§ PAGE TEXT:
# Heat Press Iron on Labels - Lettering?



## cposch (Apr 20, 2006)

_Do you know of anywhere that I can buy heat transfers that i would press on a t-shirt and just have the letters press on...do you know what I mean? like, if i have a strip of letters on a piece of transfer paper, then iron the paper, pull the paper up, and just the letters will transfer on the shirt, (rather than a strip, with letters in them)

do you know what im saying?

where can i buy heat transfer stickers on-line that i can customize without paying a load of money for a small run?_


----------



## 2graphica (Jul 6, 2006)

There are a bunch of places you can do this, first of all there is cad/plotter cut materials that can be custom cut, I really like stahl's for this, or you could buy your own cad cut plotter and materials and do it in house, or go the plastisol route, there is the following thread here: http://www.t-shirtforums.com/showthread.php?t=4095

that has a really good list of suppliers.


----------



## MotoskinGraphix (Apr 28, 2006)

2graphica said:


> There are a bunch of places you can do this, first of all there is cad/plotter cut materials that can be custom cut, I really like stahl's for this, or you could buy your own cad cut plotter and materials and do it in house, or go the plastisol route, there is the following thread here: http://www.t-shirtforums.com/showthread.php?t=4095
> 
> that has a really good list of suppliers.


Yep...he has you covered with correct info!!! You do a search on the internet for custom transfers as well.


----------



## cposch (Apr 20, 2006)

Can or has anyone used a simple iron to put these types of decals on??? I just called some place on that list and they quoted me, like, $.80 per transfer, but said i needed an actual transfer machine to do it? Isnt' there a transfer that i could use with a simple iron from KMart??


----------



## MotoskinGraphix (Apr 28, 2006)

All the proffessional transfer techniques mentioned work with a combination of even heat, pressure and dwell time depending on the actual type of transfer material. Conditions that a hand iron just isnt qualified to do. I dont know whats available in the non proffessional areana...craft stores home iron on products etc. There may be something out there but it will involve a transfer type paper and you will have to trim the letters.


----------



## dub3325 (Jun 7, 2006)

Technically yes, any heat transfer papers can be implemented with a simple iron from K-mark. The question is....for how long? Using an iron will give you crappy results. You get what you pay for.

The primary reason that I got a press is so that I could have an even source of heat and the proper pressure to press my transfers. Not to mention the speed in which I can press.

I'm still new to the game, but from what you are describing, it sounds like you want to search for custom plastisol transfers. They do not leave carrier lines as you describe. Or you can get the plotter/cutter to get a detailed cut of your design....but those are pretty pricey.

§ LISTED RECORDS:
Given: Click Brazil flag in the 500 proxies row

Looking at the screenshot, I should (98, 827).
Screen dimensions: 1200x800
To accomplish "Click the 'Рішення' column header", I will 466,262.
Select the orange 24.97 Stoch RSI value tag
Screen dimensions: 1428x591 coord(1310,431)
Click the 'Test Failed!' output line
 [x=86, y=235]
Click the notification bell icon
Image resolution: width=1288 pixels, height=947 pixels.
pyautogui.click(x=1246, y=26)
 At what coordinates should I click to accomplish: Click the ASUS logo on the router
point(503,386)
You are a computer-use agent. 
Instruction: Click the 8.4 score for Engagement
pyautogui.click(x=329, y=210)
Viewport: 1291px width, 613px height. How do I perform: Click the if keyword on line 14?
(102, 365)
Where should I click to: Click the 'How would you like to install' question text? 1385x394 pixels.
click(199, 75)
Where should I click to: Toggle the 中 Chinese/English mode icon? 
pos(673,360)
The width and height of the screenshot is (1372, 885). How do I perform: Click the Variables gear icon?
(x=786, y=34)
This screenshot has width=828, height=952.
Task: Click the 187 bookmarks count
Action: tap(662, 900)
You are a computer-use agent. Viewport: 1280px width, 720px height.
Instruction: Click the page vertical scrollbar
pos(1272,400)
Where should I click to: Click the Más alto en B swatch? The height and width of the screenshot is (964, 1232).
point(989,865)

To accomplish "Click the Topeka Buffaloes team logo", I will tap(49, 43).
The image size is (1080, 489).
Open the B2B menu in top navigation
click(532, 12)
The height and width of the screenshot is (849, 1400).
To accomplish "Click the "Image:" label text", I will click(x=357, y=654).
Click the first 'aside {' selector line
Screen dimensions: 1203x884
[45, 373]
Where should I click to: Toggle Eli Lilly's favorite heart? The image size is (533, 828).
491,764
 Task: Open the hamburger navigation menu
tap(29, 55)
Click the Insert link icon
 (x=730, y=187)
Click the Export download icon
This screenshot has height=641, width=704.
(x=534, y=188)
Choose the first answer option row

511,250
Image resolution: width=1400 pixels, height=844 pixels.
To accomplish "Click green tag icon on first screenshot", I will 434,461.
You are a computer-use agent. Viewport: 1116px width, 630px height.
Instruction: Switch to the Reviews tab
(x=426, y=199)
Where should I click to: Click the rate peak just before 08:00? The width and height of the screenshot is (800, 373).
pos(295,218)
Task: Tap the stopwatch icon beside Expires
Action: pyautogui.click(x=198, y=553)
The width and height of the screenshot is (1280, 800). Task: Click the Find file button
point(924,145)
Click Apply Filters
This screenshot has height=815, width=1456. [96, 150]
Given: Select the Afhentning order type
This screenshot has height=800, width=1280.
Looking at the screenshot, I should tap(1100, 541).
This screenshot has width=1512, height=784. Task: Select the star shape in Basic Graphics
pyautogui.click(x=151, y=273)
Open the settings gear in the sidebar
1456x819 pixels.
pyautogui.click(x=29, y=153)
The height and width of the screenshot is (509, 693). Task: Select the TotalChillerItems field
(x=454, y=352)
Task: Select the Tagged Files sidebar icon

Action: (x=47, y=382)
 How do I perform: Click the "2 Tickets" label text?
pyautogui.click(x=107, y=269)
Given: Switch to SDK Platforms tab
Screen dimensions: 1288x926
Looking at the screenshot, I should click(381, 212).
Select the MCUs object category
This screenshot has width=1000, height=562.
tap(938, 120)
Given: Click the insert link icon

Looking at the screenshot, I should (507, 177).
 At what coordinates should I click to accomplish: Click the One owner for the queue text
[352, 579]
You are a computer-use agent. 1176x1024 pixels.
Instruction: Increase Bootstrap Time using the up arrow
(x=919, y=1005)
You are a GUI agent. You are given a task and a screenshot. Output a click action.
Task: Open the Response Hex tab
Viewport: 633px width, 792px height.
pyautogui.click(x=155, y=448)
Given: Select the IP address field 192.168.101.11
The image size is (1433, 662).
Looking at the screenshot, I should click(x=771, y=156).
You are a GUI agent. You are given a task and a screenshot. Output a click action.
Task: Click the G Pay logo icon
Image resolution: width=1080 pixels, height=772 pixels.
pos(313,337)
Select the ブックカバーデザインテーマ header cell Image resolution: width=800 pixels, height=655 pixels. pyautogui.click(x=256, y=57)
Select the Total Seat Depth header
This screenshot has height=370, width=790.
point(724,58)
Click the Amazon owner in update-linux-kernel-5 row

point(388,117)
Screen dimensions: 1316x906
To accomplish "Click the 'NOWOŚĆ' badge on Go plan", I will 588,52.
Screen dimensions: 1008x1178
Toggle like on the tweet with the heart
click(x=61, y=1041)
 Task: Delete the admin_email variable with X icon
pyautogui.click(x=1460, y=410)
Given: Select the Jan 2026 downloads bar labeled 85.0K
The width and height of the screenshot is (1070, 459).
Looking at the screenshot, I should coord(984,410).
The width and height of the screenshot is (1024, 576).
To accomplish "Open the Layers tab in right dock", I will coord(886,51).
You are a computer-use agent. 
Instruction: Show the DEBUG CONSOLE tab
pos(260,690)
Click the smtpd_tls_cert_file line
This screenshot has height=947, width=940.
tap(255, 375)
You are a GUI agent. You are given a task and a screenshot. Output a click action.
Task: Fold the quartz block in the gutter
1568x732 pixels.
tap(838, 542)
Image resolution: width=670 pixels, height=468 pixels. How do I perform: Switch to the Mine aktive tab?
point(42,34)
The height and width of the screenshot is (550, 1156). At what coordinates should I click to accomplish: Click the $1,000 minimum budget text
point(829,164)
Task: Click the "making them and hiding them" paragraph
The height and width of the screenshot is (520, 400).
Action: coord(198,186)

§ TASK DESCRIPTION:
List each distinct username that posted in the heat transfer lettering thread, counting each name only once.

§ SOLVED PROBLEM:
cposch, 2graphica, MotoskinGraphix, dub3325